**Problem set**
(a) Duplicate the stretch from "BTW, I didn't" through "the left :)." in the discussion about home audio sound, word for word.
(b) Answer these about the discussion about home audio sound, one line each:
(i) What were the writers optimizing the sound of yesterday?
(ii) What did the processor suggest for each channel?
(iii) In video, what can a test signal be used to measure?
(c) Extend the discussion about home audio sound by writing the next part, following on from its last sentence.

**Text to read**
────

If that is how the talent (singer/musicians) approved the mix then yes. As a minimum, I would want to hit a button, hear that and know whether if I am messing with the sound, I am making it better or not.

BTW, I didn't make up the example. Yesterday we were optimizing the sound of our Wisdoms. The processor suggested certain speaker distance and trim for each channel. We then played a song and one person said: "her voice is supposed to come out of the center not to the left." I thought, how do we know for real? We changed the trim and distance and now the voice does come out in the middle. I am just waiting for the day for someone else to walk in and say it is supposed to come out of the left :).

That would get pretty boring pretty quickly. I don’t want those types of standards. Where I think recording is broken is where engineers are forced to hammer recordings to 0VU so nothing has any dynamic range anymore.
How do you back that out? And how do you know your system is not compressing the dynamics?

Look at video. I can put a test signal and measure precisely if the color is off or not. After that, if you want your colors more red, you can. But we all know then that we have too much red.

────

**Listed entries**

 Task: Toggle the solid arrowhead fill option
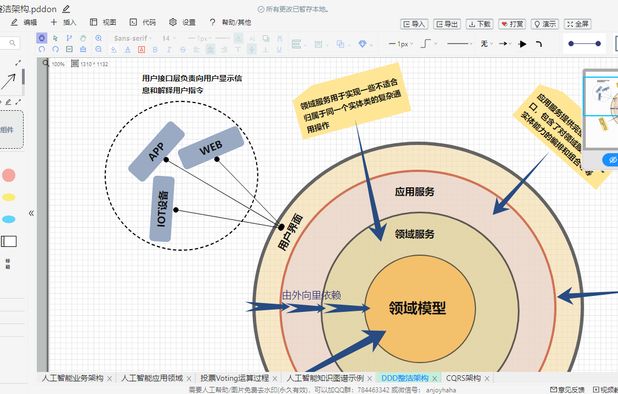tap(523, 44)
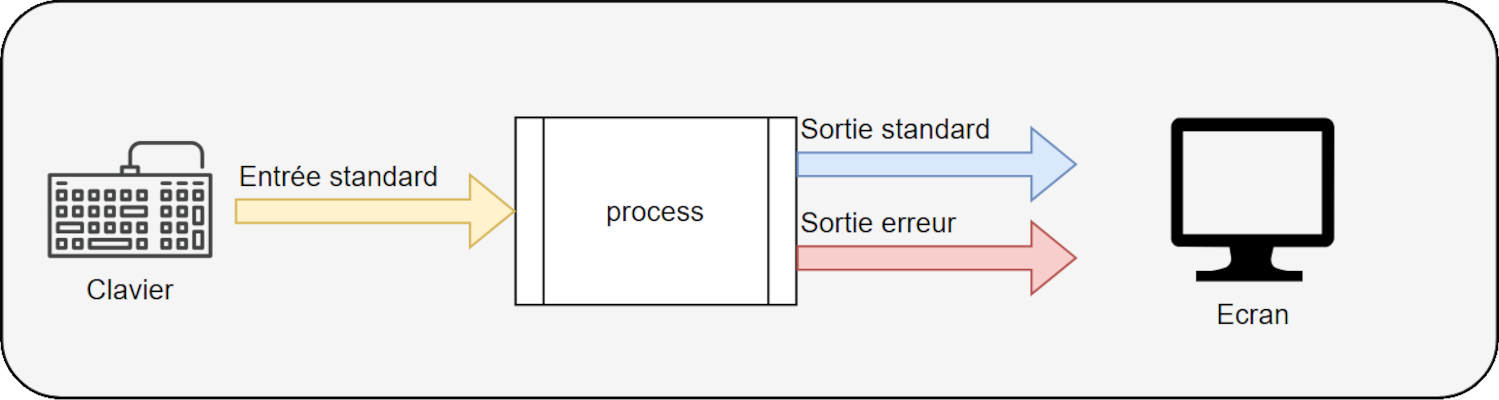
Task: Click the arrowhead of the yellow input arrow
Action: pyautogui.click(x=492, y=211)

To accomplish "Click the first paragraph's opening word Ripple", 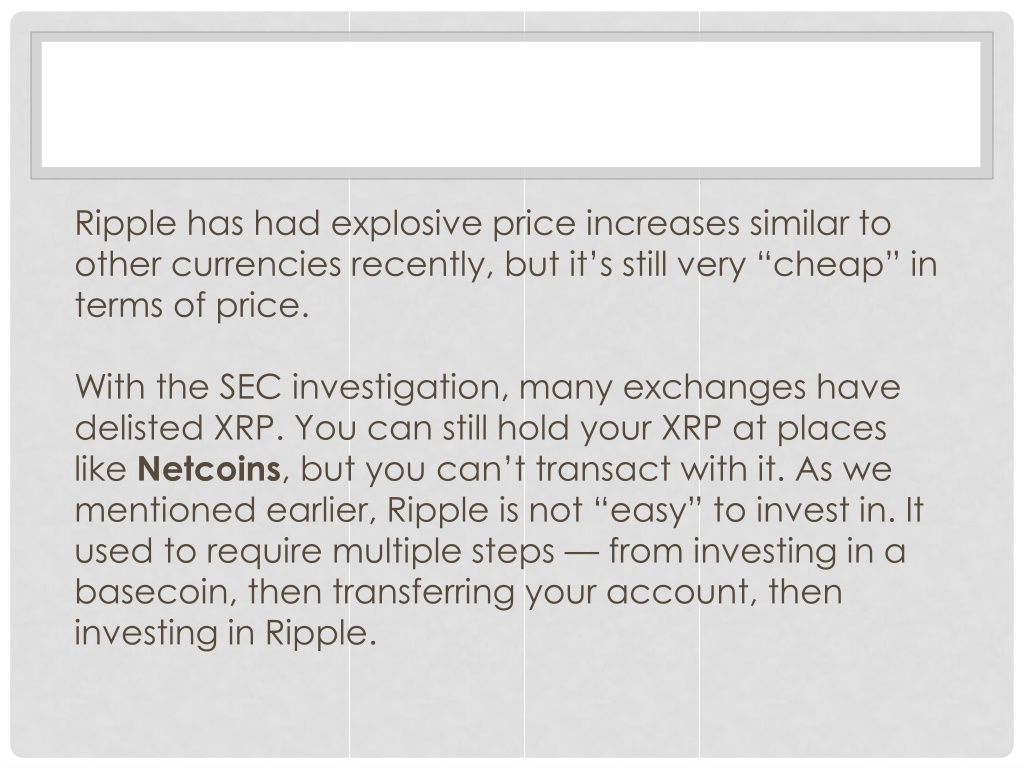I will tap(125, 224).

────

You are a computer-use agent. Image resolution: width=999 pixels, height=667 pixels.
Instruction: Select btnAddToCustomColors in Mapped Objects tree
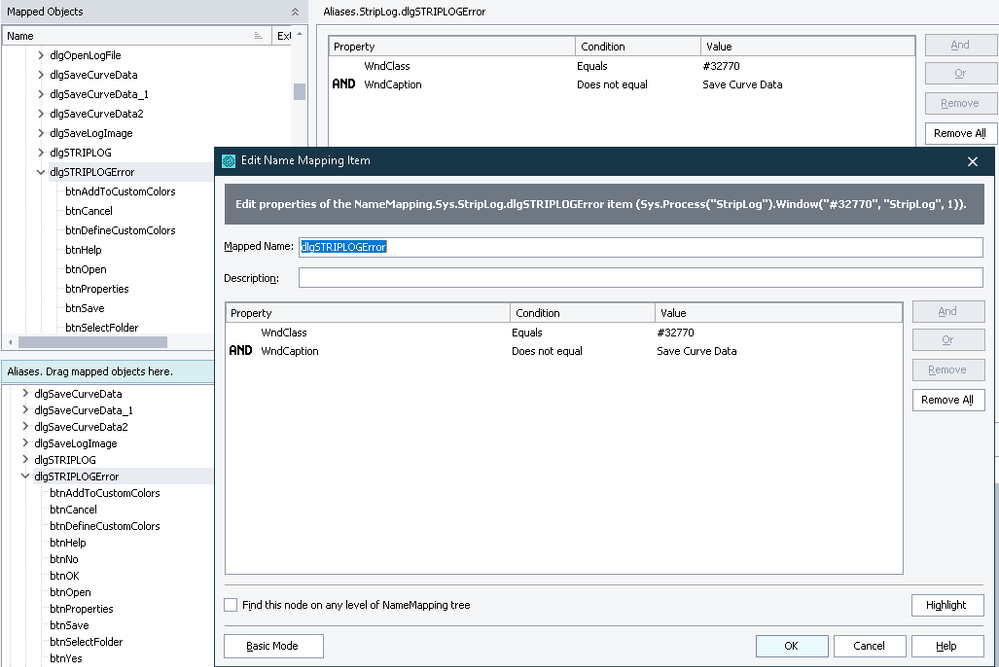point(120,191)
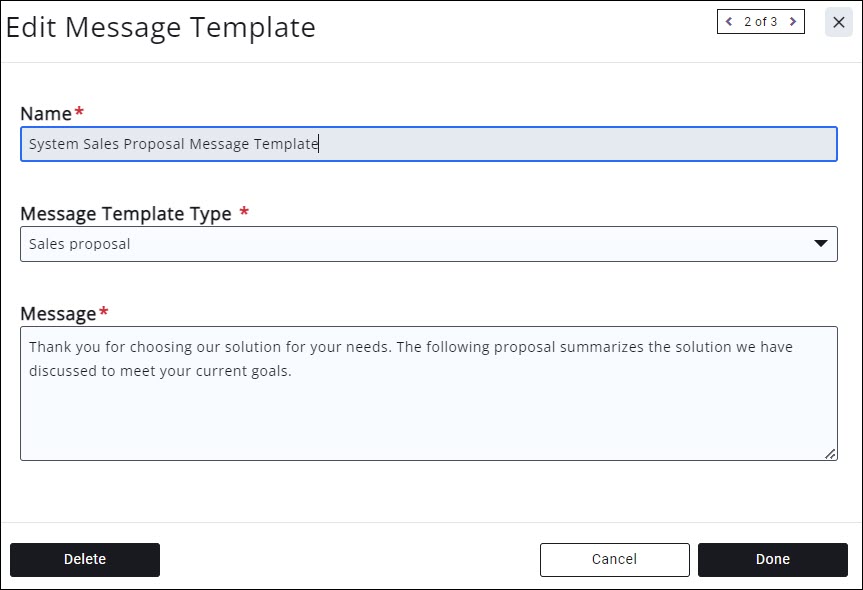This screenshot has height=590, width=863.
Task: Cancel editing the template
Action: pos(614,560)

────

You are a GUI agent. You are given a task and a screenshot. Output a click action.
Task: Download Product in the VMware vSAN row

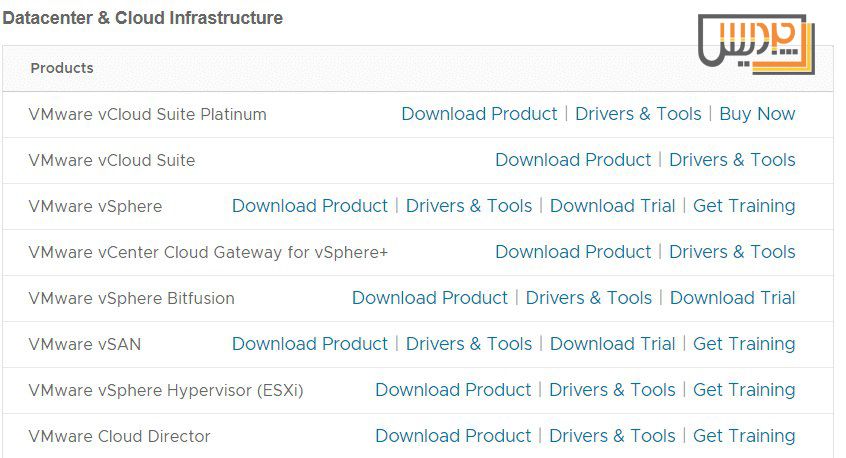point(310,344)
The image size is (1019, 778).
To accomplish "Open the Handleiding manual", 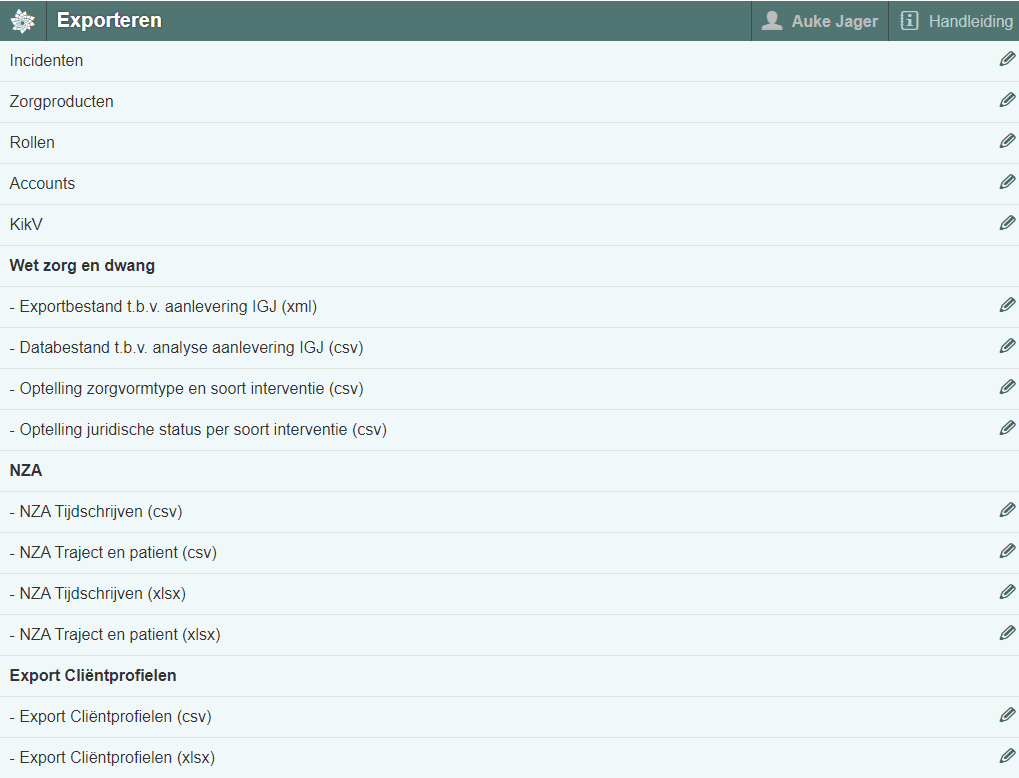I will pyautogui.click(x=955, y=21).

────

**Answers for the exercise**
(a)
BTW, I didn't make up the example. Yesterday we were optimizing the sound of our Wisdoms. The processor suggested certain speaker distance and trim for each channel. We then played a song and one person said: "her voice is supposed to come out of the center not to the left." I thought, how do we know for real? We changed the trim and distance and now the voice does come out in the middle. I am just waiting for the day for someone else to walk in and say it is supposed to come out of the left :).

(b)
(i) Their Wisdoms.
(ii) A certain speaker distance and trim.
(iii) Whether the color is off or not.

(c)
If the magic button existed and the recording sounded terrible we would also have a great recourse regarding the original producer. Today, there is no way you can make a complaint like that stick because we never know if what we hear in our system is right or not.

That’s where I would like to see some standards imposed, but even that would be tricky. It might be helpful if every recording had a couple of paragraphs written by the recording engineer describing what you should hear based on how he made the recording. And if the engineer was forced by the recording label to make a loud recording with no dynamic range, he should be able to come out and say he knew better, but he did what he was told.
We don't have to boil the ocean as you say :). Simple things like measured response of the room using a standard Mic. I can them measure my room and a smart processor can then attempt to match those two curves.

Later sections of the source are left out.